EXERCISE DATA Block Start

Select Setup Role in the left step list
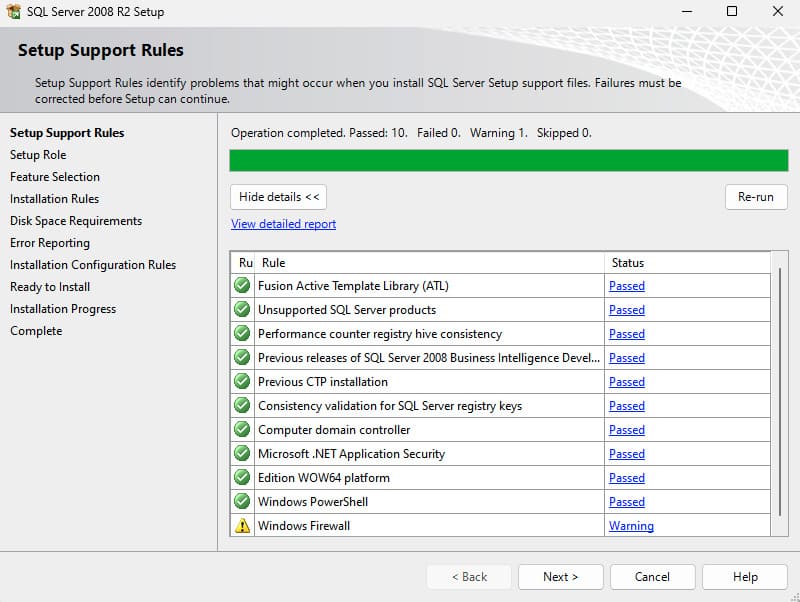This screenshot has height=602, width=800. click(38, 155)
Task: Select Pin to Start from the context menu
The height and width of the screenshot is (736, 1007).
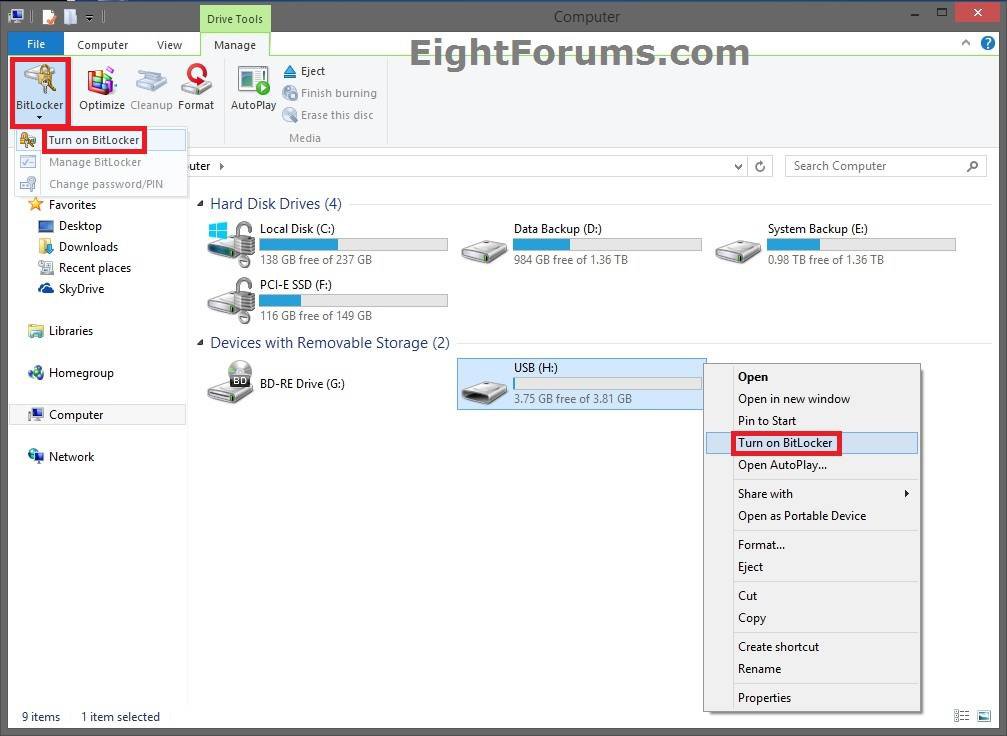Action: pyautogui.click(x=767, y=420)
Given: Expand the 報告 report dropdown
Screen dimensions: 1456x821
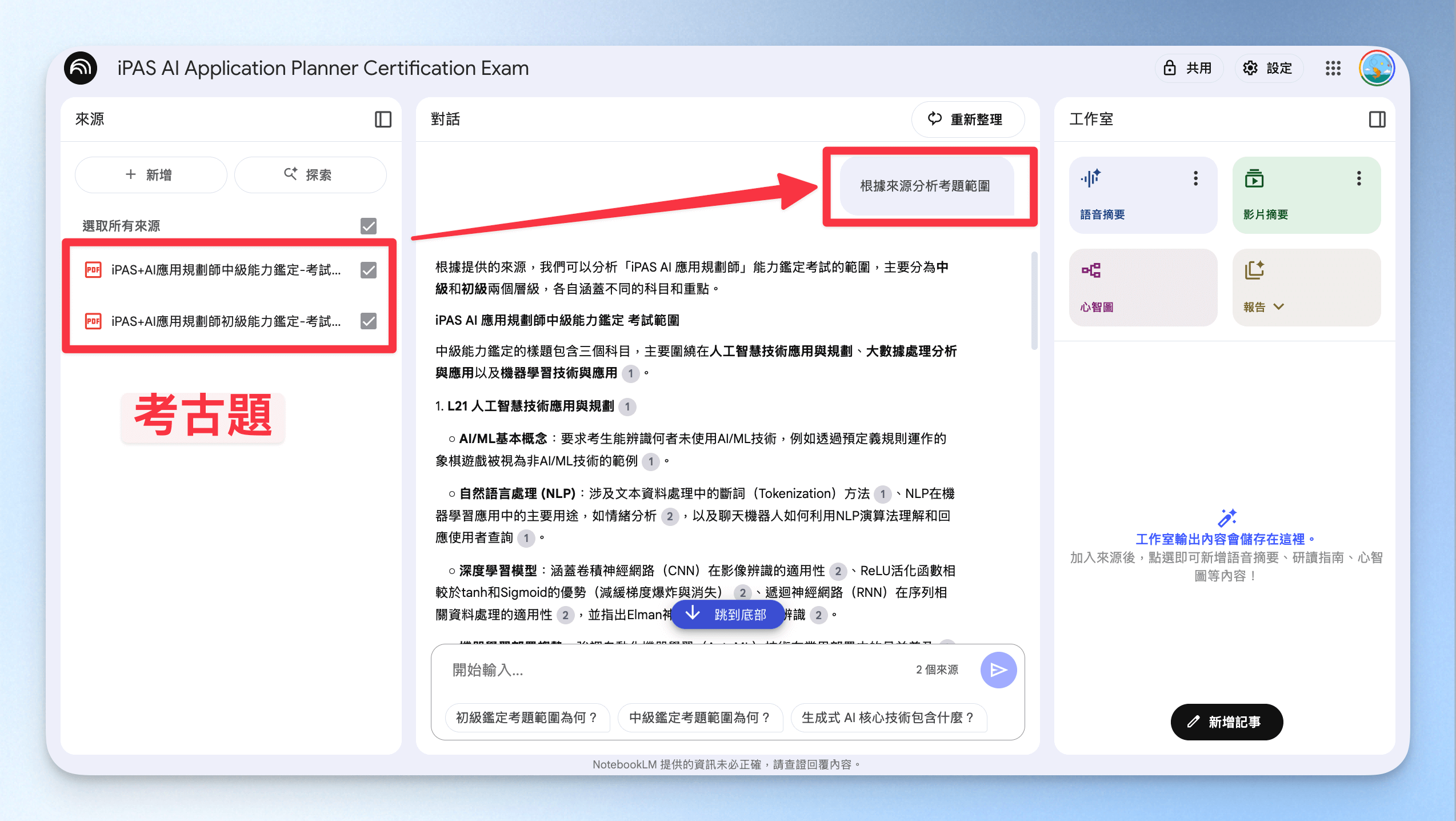Looking at the screenshot, I should (x=1279, y=307).
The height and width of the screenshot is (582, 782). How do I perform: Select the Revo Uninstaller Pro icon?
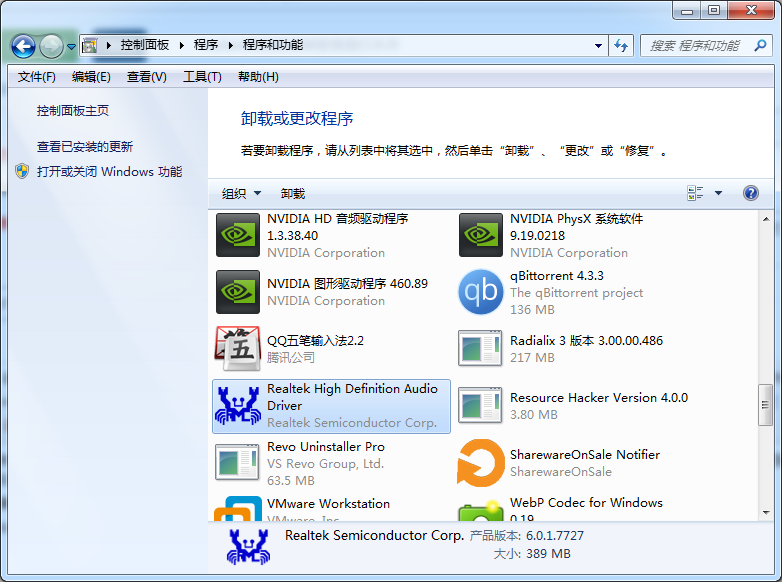238,462
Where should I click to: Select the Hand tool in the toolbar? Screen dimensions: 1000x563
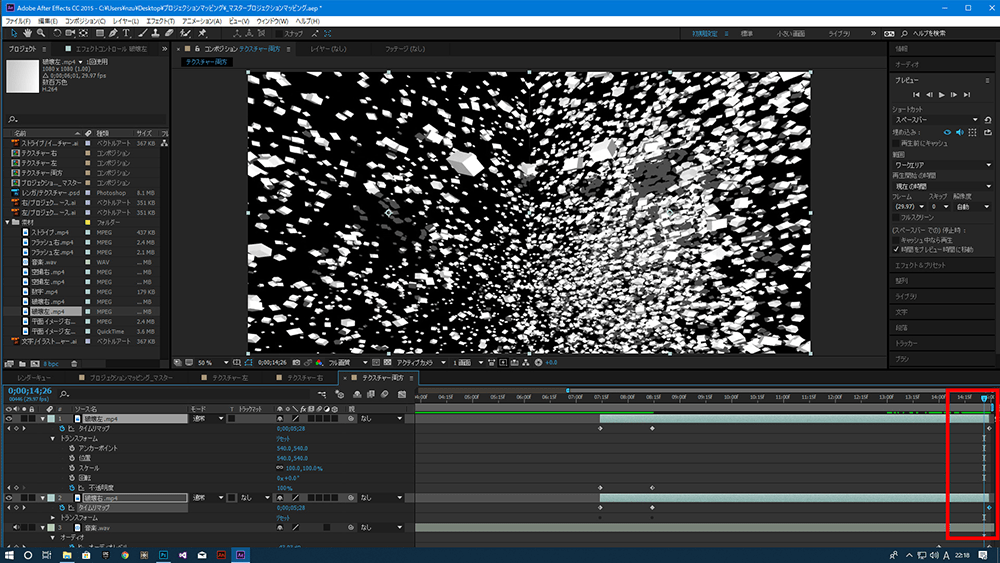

EXERCISE DATA Block End

■ EXERCISE DIRECTIONS
Only the lines from the one holding "The height and width of the screenshot is (582, 782)." through the end of the records belong in the answer, copied exactly and without pictures.

■ EXERCISE SOLUTION
The height and width of the screenshot is (582, 782). How do I perform: Select the Revo Uninstaller Pro icon?
238,462
Where should I click to: Select the Hand tool in the toolbar? Screen dimensions: 1000x563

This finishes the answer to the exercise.